This new planting scheme for a garden in Islington is a tale of two hemispheres, on two counts. First, although it is based in North London, it incorporates a range of plants native to New Zealand, where the owners spent their childhood. Second, it also has two distinct environments: one side faces south, it is sunny and warm, with well-drained soil, while the other faces north, is in the shade, and the soil remains reliably moist.
But what can appear a challenge in garden design terms is also an opportunity to bring greater variety, while maintaining coherence by playing with shapes and textures.
New Zealand plants sometimes come across as exotic and tender. It is true that some are just about frost hardy and would be unlikely to survive the cold winters north of the Midlands. But given a sheltered spot in a city garden or on the south coast of England, plants such as the Manuka tree will feel entirely at home, and we’ve proposed one for the sunny side of this garden.
Many New Zealand natives, however, are hardy enough to withstand temperatures as low as -15Co while also being drought tolerant – two characteristics that make them a good choice for English gardens in an era of climate change. But just like most Mediterranean plants, they resent winter wet and need well-drained soil.
If proof were needed of their suitability for this country’s climate, several public gardens in England have started using New Zealand plants successfully. Regent’s Park is one of them, with the Mediterranean border in Queen Mary’s Garden brimming with New Zealand natives, including unusual-looking wire-mesh bushes such as Corokia or Sophora.

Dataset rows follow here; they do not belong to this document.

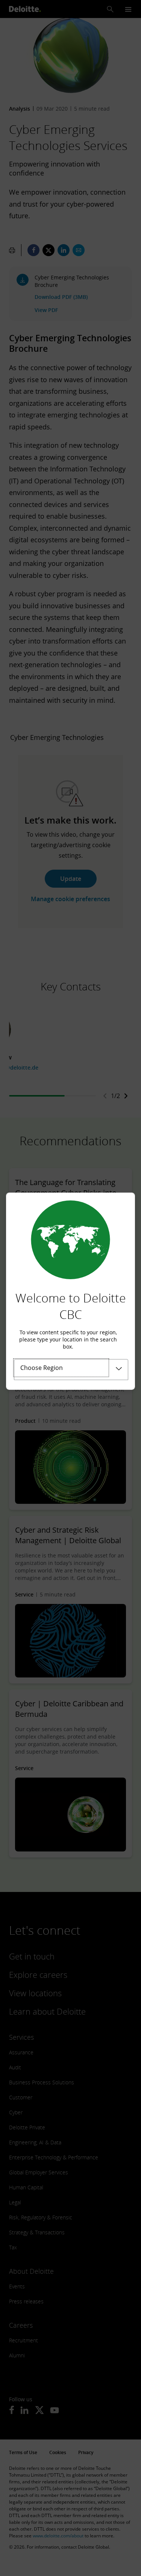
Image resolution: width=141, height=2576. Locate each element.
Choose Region (41, 1368)
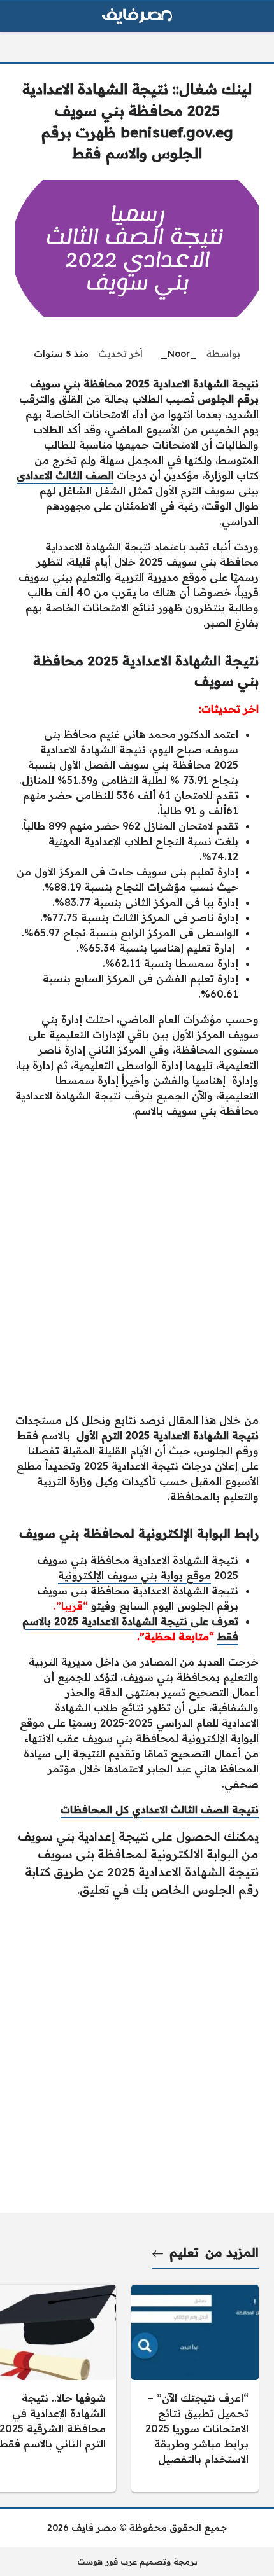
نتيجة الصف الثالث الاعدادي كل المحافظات (160, 1809)
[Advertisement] (137, 1265)
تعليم (184, 2252)
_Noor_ (179, 353)
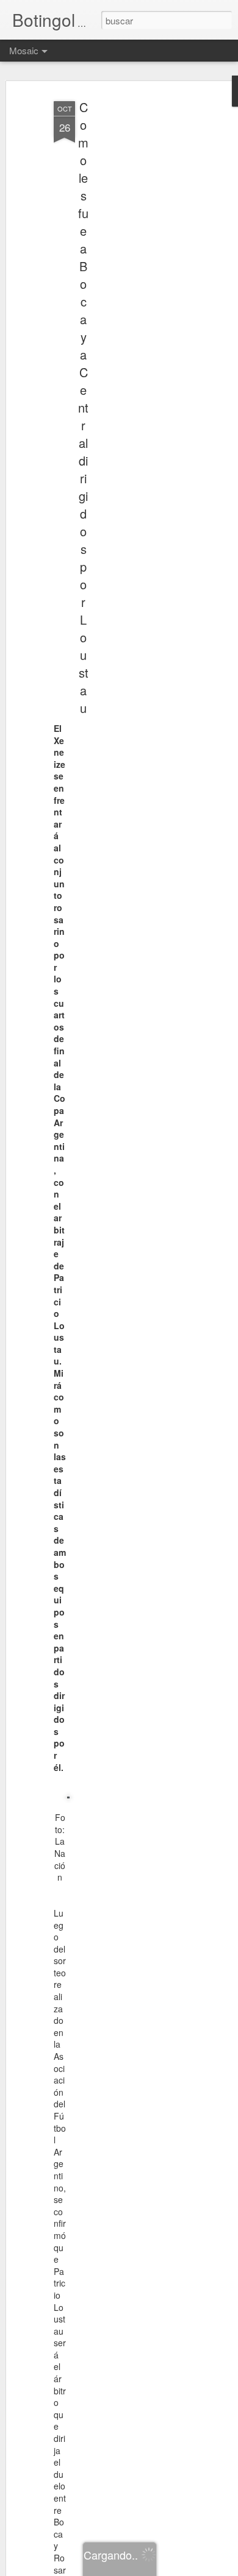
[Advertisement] (133, 287)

The Mediterranean garden in Kew also features numerous New Zealand plants to wonderful effect, and the Savill Garden, in Windsor Great Park, has an entire self-contained garden dedicated to New Zealand plants. Go on a sunny winter day and the beauty of New Zealand plants will be obvious: there will be few flowers at that time of year but the display of evergreen shrubs, in a variety of shapes, colours and textures is simply extraordinary.
Here, we’ve used a limited palette of plants, in drifts or small blocks, to create a contemporary atmosphere. Evergreen shrubs and perennials help provide interest year-round – both of which were part of the brief.
Forms and textures are repeated around the garden, ensuring consistency and harmony across the design as a whole, where plants with coarse leaves are offset against those with medium and fine-leaved foliage to provide variety.
Spiky plants such as Astelia and Libertia contrast with rounded ones such as Hebe and soft grasses, while loose, arching shrubs – such as Azara, with its minuscule but delightful vanilla-scented flowers – bring a gentle flow to the borders.
At the back, a Eucalyptus screens the garden from the neighbours, while evergreen climbers around the boundary walls bring a greater sense of privacy.
Bulbs planted in between perennials and around the shrubs provide further interest through the seasons. These include species tulips, which flower in late winter, and Nerine, whose pink agapanthus-like blooms come out in the autumn. And there is colour coherence and contrast too, with shades of green complemented by rusty and silvery tones.